Sunday, March 28, 2021

Christianity Contradictions

Two terrible, awful, no-good contradictions in Christianity (I've covered this ground before - see postings tagged "Christianity" - but it's my Slog so I'll flog if I wanna).

1. There is only one God...and don't you dare worship any other!

If they'd taken a sec to rectify this flagrant contradiction, two thousand years of crusades, inquisitions, and general brutality and intolerance wouldn't have happened. Frowny face.

If there's only one God (and you did insist there's only one!) then we all - regardless of the hat we're wearing; and the day we pray; and the nametag we stick on you - are brothers and sisters. So it's all love and tolerance, just like that Jesus dude said, after all.

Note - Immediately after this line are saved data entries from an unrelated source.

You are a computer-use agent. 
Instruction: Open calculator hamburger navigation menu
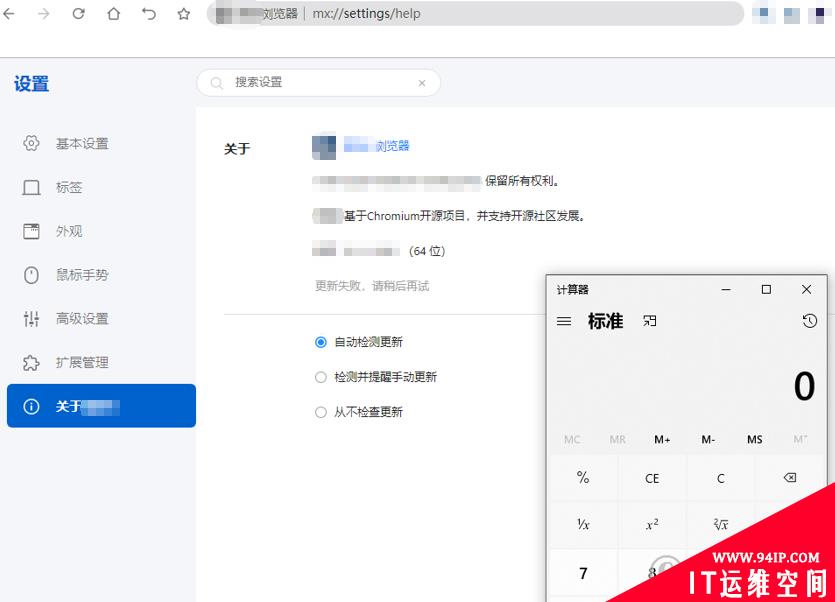[564, 321]
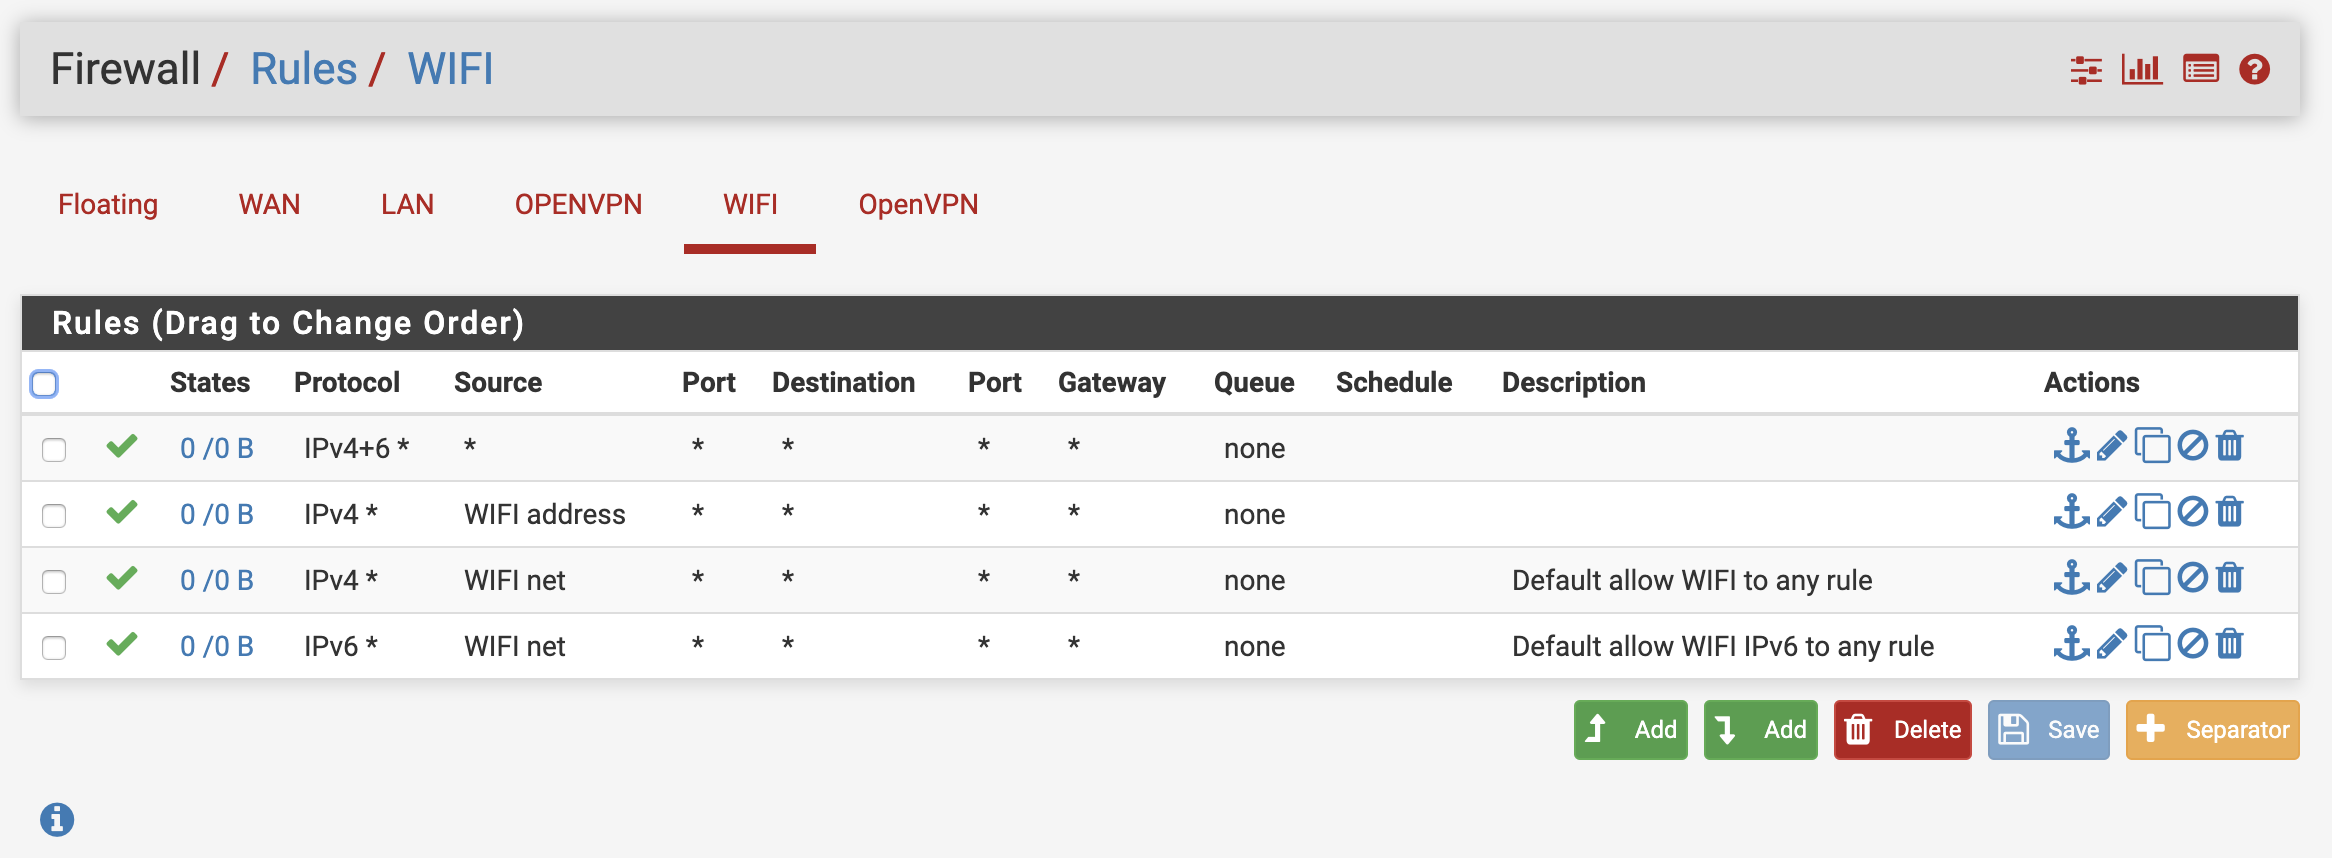The height and width of the screenshot is (858, 2332).
Task: Open states link of the IPv4+6 rule
Action: pyautogui.click(x=216, y=448)
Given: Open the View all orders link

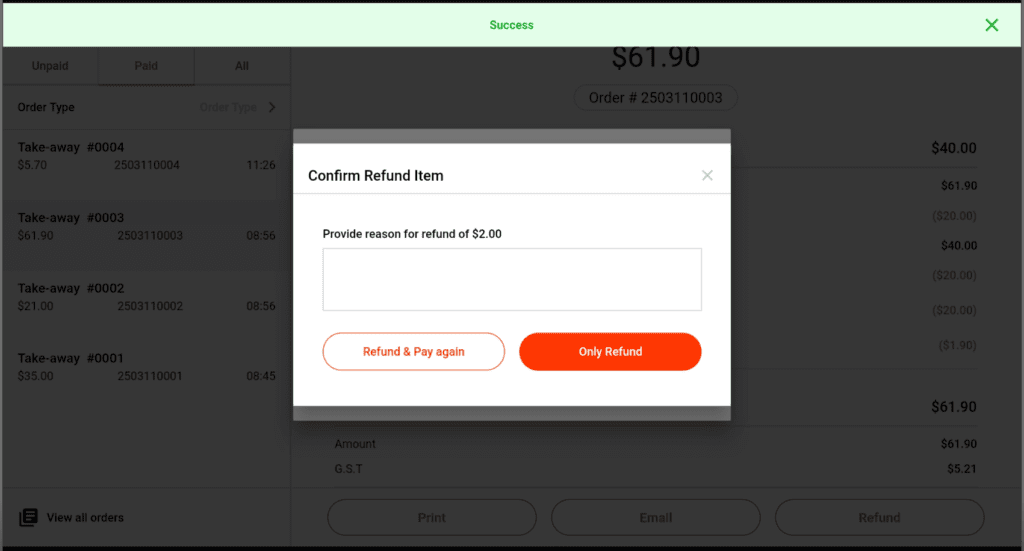Looking at the screenshot, I should pos(85,518).
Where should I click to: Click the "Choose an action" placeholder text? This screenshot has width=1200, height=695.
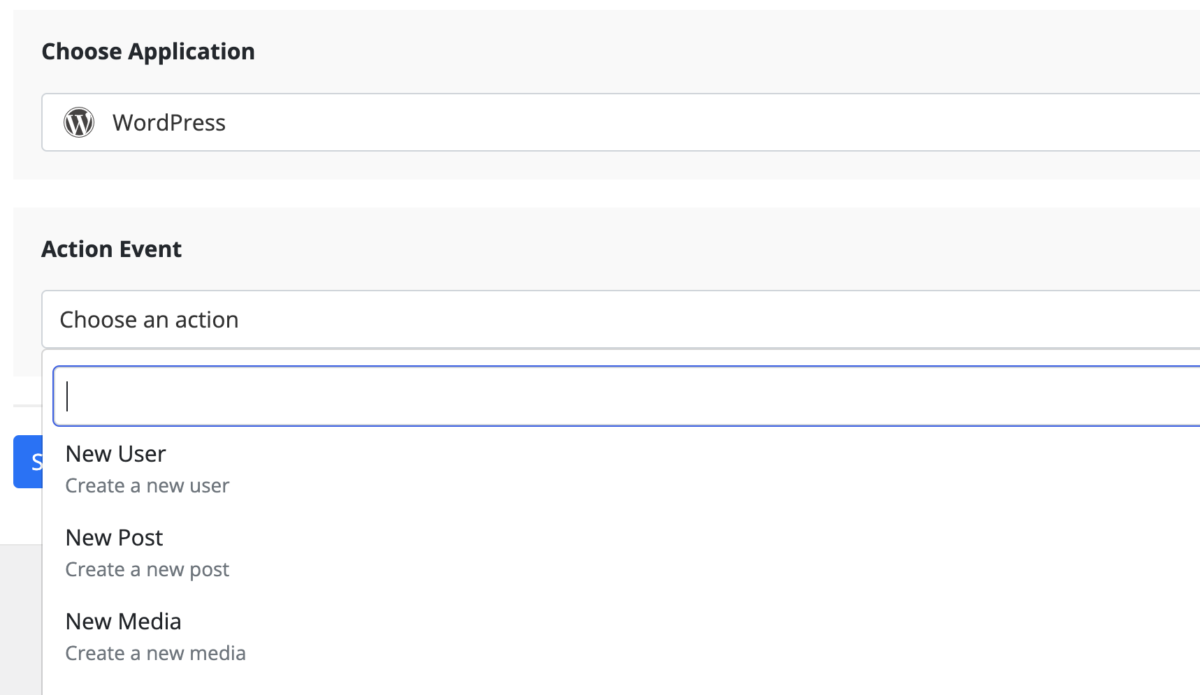coord(149,320)
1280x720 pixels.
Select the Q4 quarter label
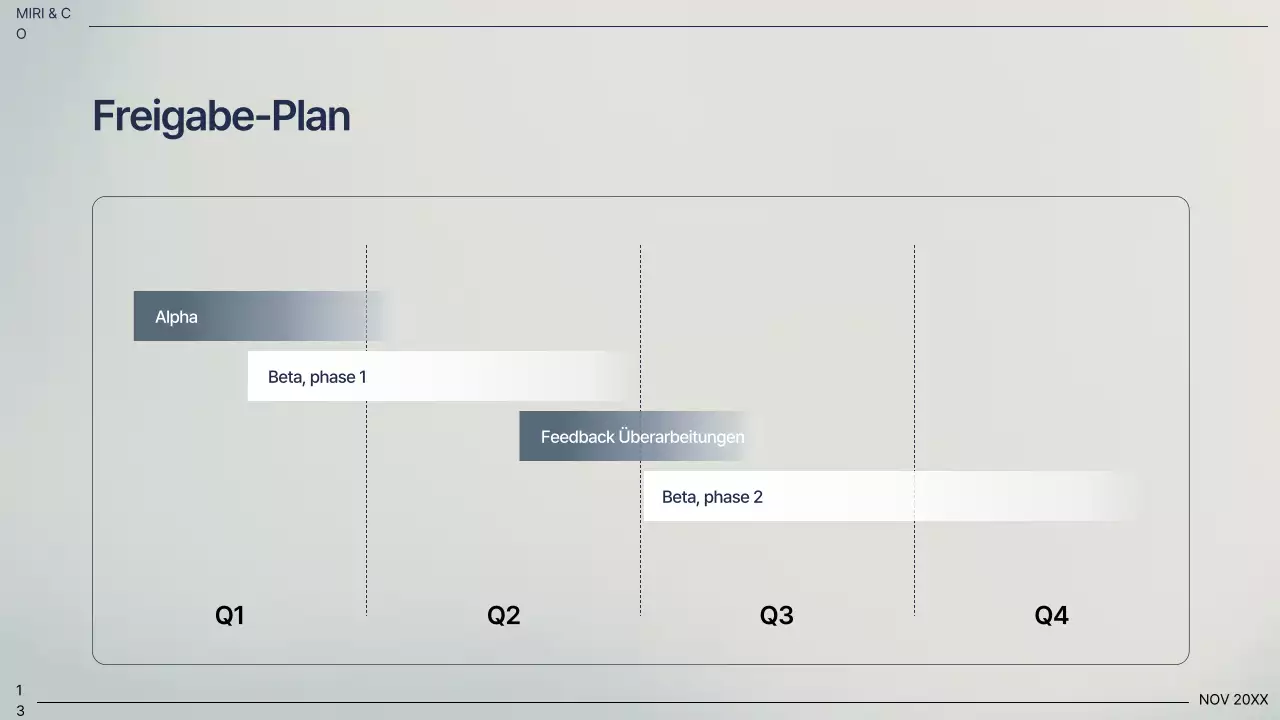click(x=1051, y=615)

2. Surrender! Surrender! Surrender! Surrender! But, of course, you won't....

A distinguished and wizened old Indian swami I knew who otherwise despised western culture and theology adored the evangelical Christian credo "Let go, let God". He considered it as good as anything in the Vedas (and to a smugly intolerant old prick like him, that was the supreme compliment).

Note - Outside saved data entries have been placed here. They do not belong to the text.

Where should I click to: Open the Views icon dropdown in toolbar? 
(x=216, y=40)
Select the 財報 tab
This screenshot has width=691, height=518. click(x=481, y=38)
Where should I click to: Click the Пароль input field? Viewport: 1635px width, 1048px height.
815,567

Surrender is a theme throughout Christianity, and this delicious credo points to the essence of that. Yet there's virtually no guidance. There's this thing you must do, but we won't tell you how to do it. Nor will we offer a glimmer of what to expect once you've done it ("The Lives of the Saints", et al, describe outer phenomena, not inner experience). It seems un-Christian (i.e. overly prideful) to seek to emulate the complete surrender of Jesus. A couple millennia in, this appears to be the boil-down: "Adore the guy who did the thing we're all enjoined to do but surely can't/won't." Ah, sigh, if only 'twere possible....[eyes turn heavenward as harp music swells].

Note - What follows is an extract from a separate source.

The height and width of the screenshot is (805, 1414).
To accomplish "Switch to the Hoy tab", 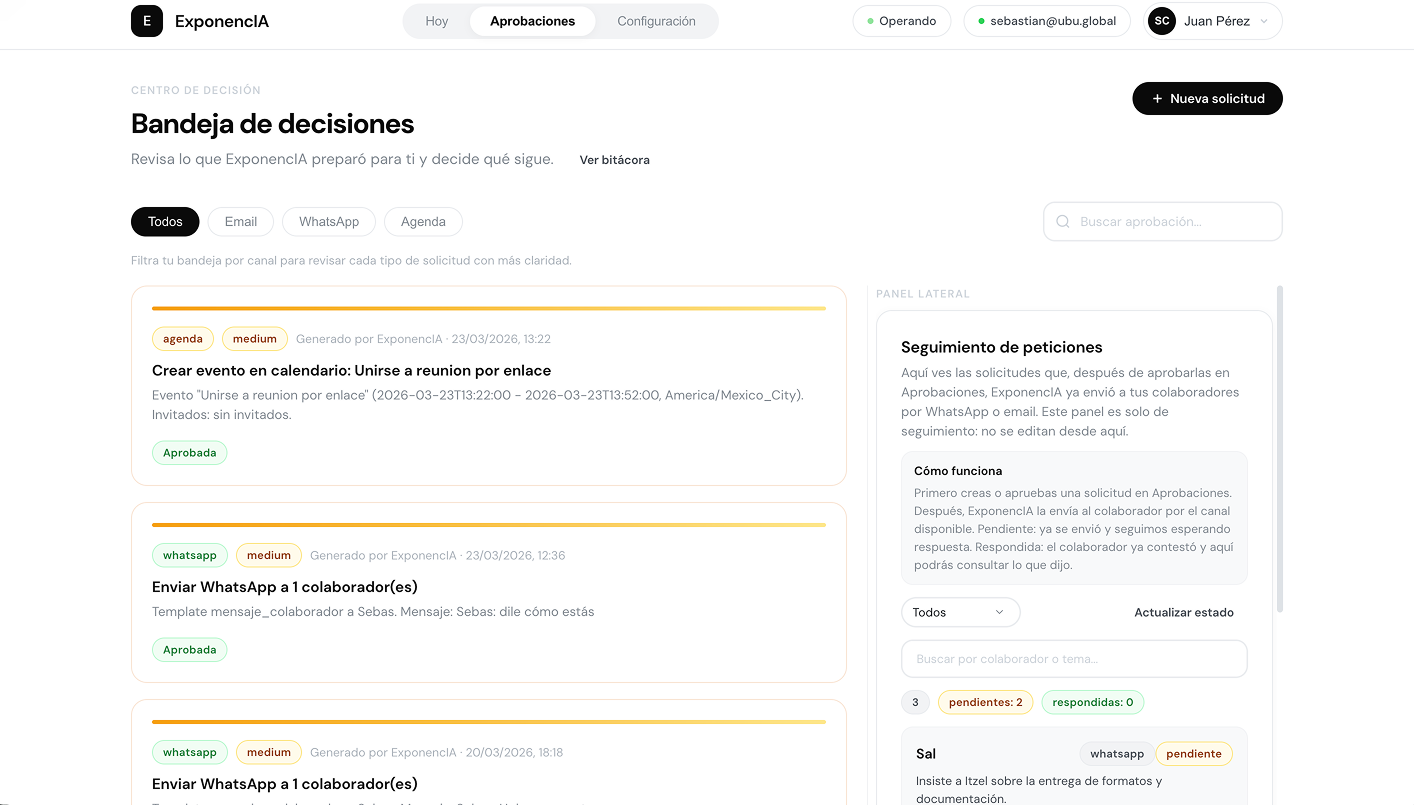I will click(x=437, y=21).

Hinduism, Buddhism, Sufism, Shaivism, Jainism, and even sclerotic old Judaism offer some technology for surrender, while Christianity just hands you a single word: the tissue-light concept of "prayer", which seems like a placeholder someone threw into the book, intending further development, but, Gutenberg had a strict publication schedule and needed to go to press, pronto.

There were a few stillborn efforts over the centuries to fill it out. None ever reached anything close to mainstream recognition...with one odd and indirect exception. Some of us jumped down the rabbit hole opened in Salinger's "Franny and Zooey" by reading "The Way of a Pilgrim", and following its references to "The Philokalia" and other mystical works of the early Eastern Orthodox fathers. It came as no surprise (because I, too, am a smug yogi prick) that it's mostly reinvention of the ancient practice of mantra meditation. But kudos to those truculent bearded fathers for striving to actually practice the preaching!

If this stuff, from this framing, holds interest for you, you might enjoy the classic "The Sermon on the Mount According to Vedanta". Also, the vaguely Zen-oriented spiritual teacher Adyashanti has a couple of excellent books on Christianity through the mystic's perspective.